I’ve gotten many requests over the last year or so to drop a pho recipe.
My reluctance was that a classic pho, namely the precious broth, can take many hours to make which would not appeal to most home cooks who prefer fast and quick meal preps.
But Pho is one of my favorite soup go-to’s to order out and being in Hong Kong a lot now there are plenty of good options
So to split the difference I’m going to drop a classic-ish pho recipe then follow with a shorter pho recipe in the next post and some other Vietnamese condiments that you probably want to keep on hand to amp up flavor in your meals on a moments notice.
The Broth
If you talk to native Vietnamese people you will quickly find that Pho and its’ broth can be divided between North & South flavor profiles. Or Saigon vs Hanoi.
The pho broth that I love is almost crystal clear, not cloudy. A result of low and slow simmering. Rapid boiling will emulsify fats and proteins that will make a broth cloudy which is fine when you’re making Tonkotsu Ramen but that’s not what we are after here.

=== Questions ===
1. Retype the passage from the pho post from "The pho broth" to "are after here.".
2. Answer these questions about the pho post:
(a) According to the post, what makes a broth cloudy?
(b) Which two cities stand for the split in pho broth flavor profiles?
(c) What will the next post include?
3. Can you carry on the pho post from its last sentence?

=== Data listing ===
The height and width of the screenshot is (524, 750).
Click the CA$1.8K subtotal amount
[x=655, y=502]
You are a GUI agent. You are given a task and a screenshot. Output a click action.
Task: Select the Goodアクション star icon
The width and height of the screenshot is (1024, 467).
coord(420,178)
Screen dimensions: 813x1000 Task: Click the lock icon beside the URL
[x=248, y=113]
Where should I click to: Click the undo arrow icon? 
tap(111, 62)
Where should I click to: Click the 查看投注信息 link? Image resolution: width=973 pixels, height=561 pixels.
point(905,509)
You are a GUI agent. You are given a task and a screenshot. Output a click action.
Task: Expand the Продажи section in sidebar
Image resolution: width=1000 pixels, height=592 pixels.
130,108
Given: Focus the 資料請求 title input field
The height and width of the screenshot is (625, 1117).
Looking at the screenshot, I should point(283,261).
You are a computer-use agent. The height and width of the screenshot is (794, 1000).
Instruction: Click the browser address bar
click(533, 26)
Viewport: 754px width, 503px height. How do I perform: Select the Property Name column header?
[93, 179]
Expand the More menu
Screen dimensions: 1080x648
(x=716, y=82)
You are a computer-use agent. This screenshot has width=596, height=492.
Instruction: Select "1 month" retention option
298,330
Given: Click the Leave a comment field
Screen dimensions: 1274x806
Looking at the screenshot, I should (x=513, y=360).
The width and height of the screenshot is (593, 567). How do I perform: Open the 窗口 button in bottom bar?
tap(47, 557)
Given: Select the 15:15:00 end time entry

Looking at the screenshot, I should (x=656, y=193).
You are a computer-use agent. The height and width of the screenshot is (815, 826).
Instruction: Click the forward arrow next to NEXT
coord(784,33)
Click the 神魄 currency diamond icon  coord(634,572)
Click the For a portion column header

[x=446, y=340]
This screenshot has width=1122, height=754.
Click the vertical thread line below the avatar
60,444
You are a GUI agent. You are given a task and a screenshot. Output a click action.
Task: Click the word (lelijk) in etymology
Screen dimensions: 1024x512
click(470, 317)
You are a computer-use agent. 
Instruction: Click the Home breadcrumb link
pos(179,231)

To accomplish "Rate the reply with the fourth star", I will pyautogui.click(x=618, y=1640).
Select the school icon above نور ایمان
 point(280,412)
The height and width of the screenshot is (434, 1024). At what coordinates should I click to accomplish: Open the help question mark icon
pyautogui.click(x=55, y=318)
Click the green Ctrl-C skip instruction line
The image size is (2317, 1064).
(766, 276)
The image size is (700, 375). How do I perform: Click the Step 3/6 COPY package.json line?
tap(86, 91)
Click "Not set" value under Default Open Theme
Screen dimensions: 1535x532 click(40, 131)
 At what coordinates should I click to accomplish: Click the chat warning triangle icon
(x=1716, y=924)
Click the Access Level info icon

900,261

=== Answers given ===
1.
The pho broth that I love is almost crystal clear, not cloudy. A result of low and slow simmering. Rapid boiling will emulsify fats and proteins that will make a broth cloudy which is fine when you’re making Tonkotsu Ramen but that’s not what we are after here.

2.
(a) Rapid boiling, which emulsifies fats and proteins.
(b) Saigon and Hanoi.
(c) A shorter pho recipe and some Vietnamese condiments to keep on hand for flavor.

3.
Also the aromatics and spices that go into pho are wholly unique. Charring alliums to add a subtle sweet and smoky notes plus warming spices create a broth that is quite literally “healing”. A bowl of this when you have a sinus infection or head cold is medicinal and delicious.
You can’t discuss pho broth without discussing bones. Since this is beef pho, which is classic, you’ll want to get a variety of beef bones. Given the cost of beef bones I’d recommend a 1:1:1 ratio of neck bones, marrow bones and knuckle bones. (Try and get knuckle bones with lots of connective tissue which will add some richness to the broth).
Blanching the bones is mandatory IMO for a clear and pure broth; more on that below.
Building Your Pho Bowls 🍲
The beauty of pho is that once you have your broth, the soup comes together relatively quickly making it a great weeknight meal; freeze your broth in quart containers and thaw the day before you want your pho.
The hack here is to hit up your local asian market and get the paper thin sliced beef steak. Once your dried flat narrow rice noodles are cooked you lay in the thinly sliced beef steak and ladle your broth over, which cooks the steak immediately and keeps it tender as well.
As for toppings?
I love to add fresh thai basil, mint, cilantro, bean sprouts, scallions, jalapeno and a dash of sriracha if I want an extra zing.